By Leah Fessler
We spoke with Chief Member Joy Allen-Altimare, Chief Engagement and Brand Officer at EHE Health, to understand how leaders can safely bring employees back to work. She shares research-backed insights to prepare for necessary public health procedures, and what legal concerns employers ought to focus on.
Q. When thinking at large about returning to the office, what are the initial steps employers should take?
Joy Allen-Altimare: Before you even get into the mechanics and science of how to bring your employees back to work, you have to understand their concerns about coming back to the office. We recognize that people who have been sheltered for more than two or three months probably have concerns around the transportation system and getting to work, more so than being at work. They may be healthy, but they may live with someone who has a compromised immune system.
The first step is surveying your employees and making them feel like they have a voice. We know from the rise in mental health requests that people feel like they've lost control, and have anxiety around not being able to control their surroundings. They feel like our government has let them down. They've lost loved ones. So you want to make sure that you help them feel like they have some control over the situation. Giving them the opportunity to voice their concerns in the most important first step.
Then you need to honor their concerns. My business has proven that we can continue to maintain business and drive revenue by people working from home — the pandemic has proven that across the board. So if you administer the survey and 70% of people say they don't want to come in, then you have to honor them. Tell people they don’t have to come back.
Q. For organizations whose employees want to return to the workplace, what practices do you recommend implementing?
JA: Every workforce is different, and all people have different living situations. Some employees live outside of the city and have a house — and some of them live in a one bedroom apartment and are going crazy. So after you survey your employees, you can decide to open the office headquarters for people who want to come in. You can offer travel stipends for people who don't want to take public transportation. They can park or take Ubers instead.
The first thing I would do is look at how many people want to return, define a capacity cap, and create a staggered approach to returning that accomplishes social distancing. Divide returning employees into groups of three, and bring them back in for A week, B week, and C week. If I’m in group A, I know that I come in that week and don’t come in for two more weeks. Then, you have to test employees upon their return. Every single day when they come into the office, you have to ask them the three-question CDC assessment: “Have you been around someone who's infected? Have you traveled? Do you have any symptoms?” And you take their temperatures every single day. Everything together — the assessment, the temperature check, the testing — helps you have more certainty around the status of the individual. Because as an employer, you owe your employees the safety of understanding who possibly has COVID.

> _EXERCISE REQUIREMENTS_:
1) Repeat word for word the stretch of the return-to-office interview from "By Leah Fessler" through "to focus on.".
2) Carry on the return-to-office interview from the point where it stops.

> _COLLECTED DATA_:
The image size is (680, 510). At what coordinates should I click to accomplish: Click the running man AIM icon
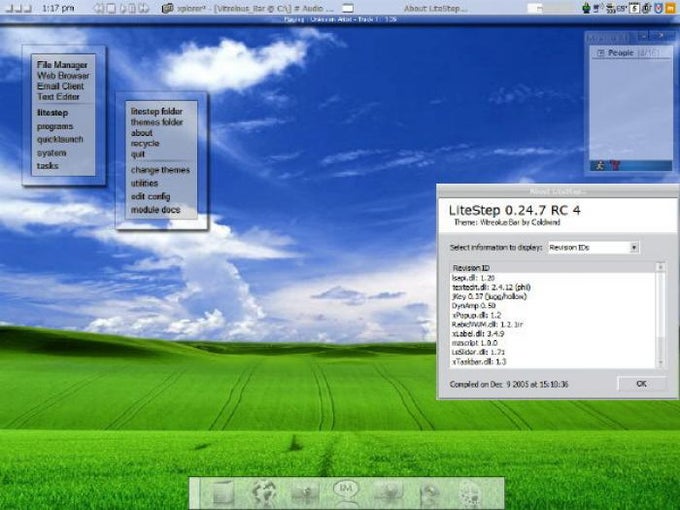600,165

> _ANSWER SECTION_:
1)
By Leah Fessler
We spoke with Chief Member Joy Allen-Altimare, Chief Engagement and Brand Officer at EHE Health, to understand how leaders can safely bring employees back to work. She shares research-backed insights to prepare for necessary public health procedures, and what legal concerns employers ought to focus on.

2)
In the office, you want to make sure that people are sitting diagonal to each other and not directly across from each other. As far as partitions go, I would suggest clear ones that cover someone’s monitor — a shield so that particles that carry the virus can’t be released. I’d also make sure to have hand sanitizer, antibacterial wipes, and even PPE on site in case someone needs it. These initial steps are how you create little circles of trust so people can coexist in an office.
Q. What are some of the primary legal concerns employees should be thinking about with regards to their return-to-work strategies?
JA: First of all, the guidance from the government is unclear, and it changes every day. Companies need to be aware of that. The second thing to be aware of is the need to respect employees’ rights. If you’re going to start testing them, you need to acquire their consent to the test. You need to acquire their consent to the temperature check, too. The health information your employees provide is information covered by HIPAA, which an employer typically should not have. But the guidance from the government today is that if that information allows you to create a safe work environment, you can ask them for consent to provide that information.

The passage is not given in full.